So I am trying to extract from the PDF file certain content. So it is an invoice, I want to be able to search the PDF file for the word "Invoice Number:" and then "First Name" and extract them in the
Console.WriteLine();
So at the moment this is what I got and I need to figure out how to move further.

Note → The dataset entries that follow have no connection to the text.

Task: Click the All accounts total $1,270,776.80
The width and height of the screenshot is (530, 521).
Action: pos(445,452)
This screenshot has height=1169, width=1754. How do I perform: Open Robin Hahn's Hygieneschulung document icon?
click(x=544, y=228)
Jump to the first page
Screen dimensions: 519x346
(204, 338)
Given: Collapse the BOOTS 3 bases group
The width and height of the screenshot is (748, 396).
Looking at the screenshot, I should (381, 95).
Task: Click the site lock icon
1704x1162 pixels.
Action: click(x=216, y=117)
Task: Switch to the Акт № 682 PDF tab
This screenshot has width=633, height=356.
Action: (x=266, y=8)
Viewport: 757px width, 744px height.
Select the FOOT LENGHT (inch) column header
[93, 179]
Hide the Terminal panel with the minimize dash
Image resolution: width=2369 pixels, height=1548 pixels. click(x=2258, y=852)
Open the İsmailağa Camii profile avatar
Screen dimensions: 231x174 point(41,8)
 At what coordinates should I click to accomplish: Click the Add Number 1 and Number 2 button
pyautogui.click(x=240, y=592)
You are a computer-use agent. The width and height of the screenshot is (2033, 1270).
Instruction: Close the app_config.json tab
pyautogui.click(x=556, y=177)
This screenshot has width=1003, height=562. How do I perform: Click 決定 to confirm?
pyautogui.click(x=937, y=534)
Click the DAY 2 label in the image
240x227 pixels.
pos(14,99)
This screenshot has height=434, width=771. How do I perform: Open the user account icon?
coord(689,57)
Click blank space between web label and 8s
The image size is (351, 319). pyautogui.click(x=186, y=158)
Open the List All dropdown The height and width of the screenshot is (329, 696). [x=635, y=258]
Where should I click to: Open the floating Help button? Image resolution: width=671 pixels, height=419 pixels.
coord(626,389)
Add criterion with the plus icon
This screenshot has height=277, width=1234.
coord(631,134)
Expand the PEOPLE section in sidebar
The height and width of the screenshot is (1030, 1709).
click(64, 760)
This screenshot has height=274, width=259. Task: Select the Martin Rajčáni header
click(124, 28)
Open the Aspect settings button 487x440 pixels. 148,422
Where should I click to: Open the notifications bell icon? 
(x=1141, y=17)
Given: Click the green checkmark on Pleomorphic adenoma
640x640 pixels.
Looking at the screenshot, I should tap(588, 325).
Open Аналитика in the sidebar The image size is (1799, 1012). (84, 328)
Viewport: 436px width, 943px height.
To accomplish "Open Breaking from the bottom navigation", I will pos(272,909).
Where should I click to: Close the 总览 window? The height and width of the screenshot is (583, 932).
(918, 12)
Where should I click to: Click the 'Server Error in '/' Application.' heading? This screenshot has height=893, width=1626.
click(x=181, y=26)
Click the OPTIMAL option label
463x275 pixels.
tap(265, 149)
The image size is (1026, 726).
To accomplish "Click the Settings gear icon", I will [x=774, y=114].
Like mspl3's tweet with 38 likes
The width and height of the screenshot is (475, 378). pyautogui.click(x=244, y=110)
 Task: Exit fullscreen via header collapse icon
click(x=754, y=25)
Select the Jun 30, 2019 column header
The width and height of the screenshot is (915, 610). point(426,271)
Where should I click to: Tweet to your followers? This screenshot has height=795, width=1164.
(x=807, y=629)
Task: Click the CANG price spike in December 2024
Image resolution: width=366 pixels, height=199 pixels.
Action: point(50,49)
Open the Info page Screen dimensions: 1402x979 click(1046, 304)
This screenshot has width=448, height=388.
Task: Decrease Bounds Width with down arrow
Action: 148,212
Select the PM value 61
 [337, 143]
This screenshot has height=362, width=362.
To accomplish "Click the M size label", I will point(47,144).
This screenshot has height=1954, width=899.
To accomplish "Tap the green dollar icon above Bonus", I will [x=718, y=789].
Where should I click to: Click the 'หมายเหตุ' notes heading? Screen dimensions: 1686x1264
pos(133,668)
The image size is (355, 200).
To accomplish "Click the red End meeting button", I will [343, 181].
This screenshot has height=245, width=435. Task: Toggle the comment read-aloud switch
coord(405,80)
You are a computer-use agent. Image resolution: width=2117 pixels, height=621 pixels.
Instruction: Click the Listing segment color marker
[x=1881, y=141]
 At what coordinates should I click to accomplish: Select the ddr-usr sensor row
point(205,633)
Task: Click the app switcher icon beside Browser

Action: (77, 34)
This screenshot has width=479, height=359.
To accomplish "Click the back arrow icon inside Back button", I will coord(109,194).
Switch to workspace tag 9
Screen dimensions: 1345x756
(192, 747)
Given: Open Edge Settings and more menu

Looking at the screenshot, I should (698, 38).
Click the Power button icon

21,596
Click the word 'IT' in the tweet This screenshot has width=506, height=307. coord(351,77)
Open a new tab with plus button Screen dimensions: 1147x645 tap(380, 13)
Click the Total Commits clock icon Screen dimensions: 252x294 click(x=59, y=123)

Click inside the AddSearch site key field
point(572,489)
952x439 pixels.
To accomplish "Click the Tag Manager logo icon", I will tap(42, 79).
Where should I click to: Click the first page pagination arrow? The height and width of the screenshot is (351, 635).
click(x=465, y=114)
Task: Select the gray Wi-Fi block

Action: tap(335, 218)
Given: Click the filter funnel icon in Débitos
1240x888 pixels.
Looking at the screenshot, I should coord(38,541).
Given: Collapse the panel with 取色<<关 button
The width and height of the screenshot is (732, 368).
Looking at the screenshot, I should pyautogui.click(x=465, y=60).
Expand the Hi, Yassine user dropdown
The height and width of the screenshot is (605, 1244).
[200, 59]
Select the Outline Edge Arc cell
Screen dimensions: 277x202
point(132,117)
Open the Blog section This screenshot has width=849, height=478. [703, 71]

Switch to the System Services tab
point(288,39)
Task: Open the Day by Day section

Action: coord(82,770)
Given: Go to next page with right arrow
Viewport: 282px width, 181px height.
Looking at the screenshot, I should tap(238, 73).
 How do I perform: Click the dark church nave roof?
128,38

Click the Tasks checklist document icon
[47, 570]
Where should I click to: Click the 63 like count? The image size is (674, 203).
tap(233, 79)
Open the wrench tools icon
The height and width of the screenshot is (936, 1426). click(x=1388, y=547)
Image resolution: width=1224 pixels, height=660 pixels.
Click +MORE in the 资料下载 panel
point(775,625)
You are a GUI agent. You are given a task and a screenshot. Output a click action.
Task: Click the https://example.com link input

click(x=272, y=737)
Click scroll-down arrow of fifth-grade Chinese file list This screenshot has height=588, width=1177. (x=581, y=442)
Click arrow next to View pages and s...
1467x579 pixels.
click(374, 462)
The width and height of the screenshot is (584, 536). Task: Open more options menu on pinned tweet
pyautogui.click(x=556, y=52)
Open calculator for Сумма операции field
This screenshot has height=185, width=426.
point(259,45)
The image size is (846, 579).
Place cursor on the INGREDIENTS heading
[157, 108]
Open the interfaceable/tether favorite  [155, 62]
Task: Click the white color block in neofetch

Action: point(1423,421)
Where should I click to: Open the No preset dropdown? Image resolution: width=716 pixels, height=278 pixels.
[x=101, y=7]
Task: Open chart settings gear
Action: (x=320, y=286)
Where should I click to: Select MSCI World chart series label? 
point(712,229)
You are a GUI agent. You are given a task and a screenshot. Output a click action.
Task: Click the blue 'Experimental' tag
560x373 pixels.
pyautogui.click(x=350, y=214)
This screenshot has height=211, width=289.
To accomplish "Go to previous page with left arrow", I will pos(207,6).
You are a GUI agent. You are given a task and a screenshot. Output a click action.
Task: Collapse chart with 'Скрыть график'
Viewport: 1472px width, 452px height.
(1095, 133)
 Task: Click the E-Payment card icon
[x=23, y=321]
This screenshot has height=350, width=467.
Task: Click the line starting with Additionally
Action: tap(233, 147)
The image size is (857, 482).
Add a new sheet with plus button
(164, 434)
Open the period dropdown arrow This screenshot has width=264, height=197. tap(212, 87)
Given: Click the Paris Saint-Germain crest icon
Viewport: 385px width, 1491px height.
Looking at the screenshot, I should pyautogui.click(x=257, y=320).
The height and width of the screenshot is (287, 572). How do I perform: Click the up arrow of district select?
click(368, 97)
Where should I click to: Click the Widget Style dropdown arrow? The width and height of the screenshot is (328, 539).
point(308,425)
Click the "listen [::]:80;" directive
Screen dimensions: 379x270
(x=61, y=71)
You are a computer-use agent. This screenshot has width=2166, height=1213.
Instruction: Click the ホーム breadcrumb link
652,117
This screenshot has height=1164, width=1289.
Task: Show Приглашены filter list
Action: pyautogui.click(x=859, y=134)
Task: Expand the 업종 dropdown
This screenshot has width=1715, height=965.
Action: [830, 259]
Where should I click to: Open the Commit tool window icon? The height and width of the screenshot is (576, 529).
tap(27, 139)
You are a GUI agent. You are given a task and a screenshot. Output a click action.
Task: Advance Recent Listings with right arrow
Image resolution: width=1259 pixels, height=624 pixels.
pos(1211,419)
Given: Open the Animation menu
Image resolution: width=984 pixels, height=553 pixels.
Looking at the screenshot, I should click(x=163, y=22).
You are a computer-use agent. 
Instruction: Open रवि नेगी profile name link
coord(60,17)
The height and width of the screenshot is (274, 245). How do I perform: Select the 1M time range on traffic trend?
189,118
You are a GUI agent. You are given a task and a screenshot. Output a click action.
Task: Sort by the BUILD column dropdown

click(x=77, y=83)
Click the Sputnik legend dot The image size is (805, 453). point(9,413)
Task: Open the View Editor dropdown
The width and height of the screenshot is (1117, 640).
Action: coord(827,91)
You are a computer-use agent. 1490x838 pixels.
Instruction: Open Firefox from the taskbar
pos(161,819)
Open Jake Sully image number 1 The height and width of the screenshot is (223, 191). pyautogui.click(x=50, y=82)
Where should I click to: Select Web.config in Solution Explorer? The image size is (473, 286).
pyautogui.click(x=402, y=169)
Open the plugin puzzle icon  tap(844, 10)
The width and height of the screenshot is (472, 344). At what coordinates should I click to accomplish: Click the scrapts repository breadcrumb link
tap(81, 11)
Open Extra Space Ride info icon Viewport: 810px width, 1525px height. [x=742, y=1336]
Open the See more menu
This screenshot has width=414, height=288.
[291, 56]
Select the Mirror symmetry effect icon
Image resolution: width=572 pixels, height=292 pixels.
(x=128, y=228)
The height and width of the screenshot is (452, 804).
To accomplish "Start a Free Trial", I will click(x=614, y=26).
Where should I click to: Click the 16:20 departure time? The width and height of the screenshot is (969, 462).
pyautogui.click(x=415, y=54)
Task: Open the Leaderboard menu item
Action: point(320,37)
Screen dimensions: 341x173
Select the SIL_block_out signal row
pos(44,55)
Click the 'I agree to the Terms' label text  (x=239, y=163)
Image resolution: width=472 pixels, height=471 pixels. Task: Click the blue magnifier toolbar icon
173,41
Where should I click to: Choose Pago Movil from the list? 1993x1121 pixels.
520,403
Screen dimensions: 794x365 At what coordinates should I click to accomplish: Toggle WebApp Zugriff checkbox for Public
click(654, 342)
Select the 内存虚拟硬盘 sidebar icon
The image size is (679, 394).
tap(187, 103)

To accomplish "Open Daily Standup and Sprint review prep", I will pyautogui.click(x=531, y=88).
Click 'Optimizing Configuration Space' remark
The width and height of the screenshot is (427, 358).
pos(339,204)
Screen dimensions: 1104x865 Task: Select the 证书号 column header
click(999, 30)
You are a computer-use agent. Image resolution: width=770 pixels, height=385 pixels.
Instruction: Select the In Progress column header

using iTextSharp.text.pdf;
using System.IO;
using iTextSharp.text.pdf.parser;
using System;
namespace PdfProperties
{
class Program
{
static void Main(string[] args)
{
PdfReader reader = new PdfReader("C:/PDF/invoiceDetail.pdf");
PdfReaderContentParser parser = new PdfReaderContentParser(reader);
FileStream fs = new FileStream("C:/PDF/result0.txt", FileMode.Create);
StreamWriter sw = new StreamWriter(fs);
SimpleTextExtractionStrategy strategy;
string text = "";
for (int i = 1; i <= reader.NumberOfPages; i++)
{
strategy = parser.ProcessContent(i, new SimpleTextExtractionStrategy());
sw.WriteLine(strategy.GetResultantText());
text = strategy.GetResultantText();
String[] splitText = text.Split(new char[] {'.' });
Console.WriteLine("Test");
Console.WriteLine(text);
}
sw.Flush();
sw.Close();
}
}
}
Any help would be greatly appreciated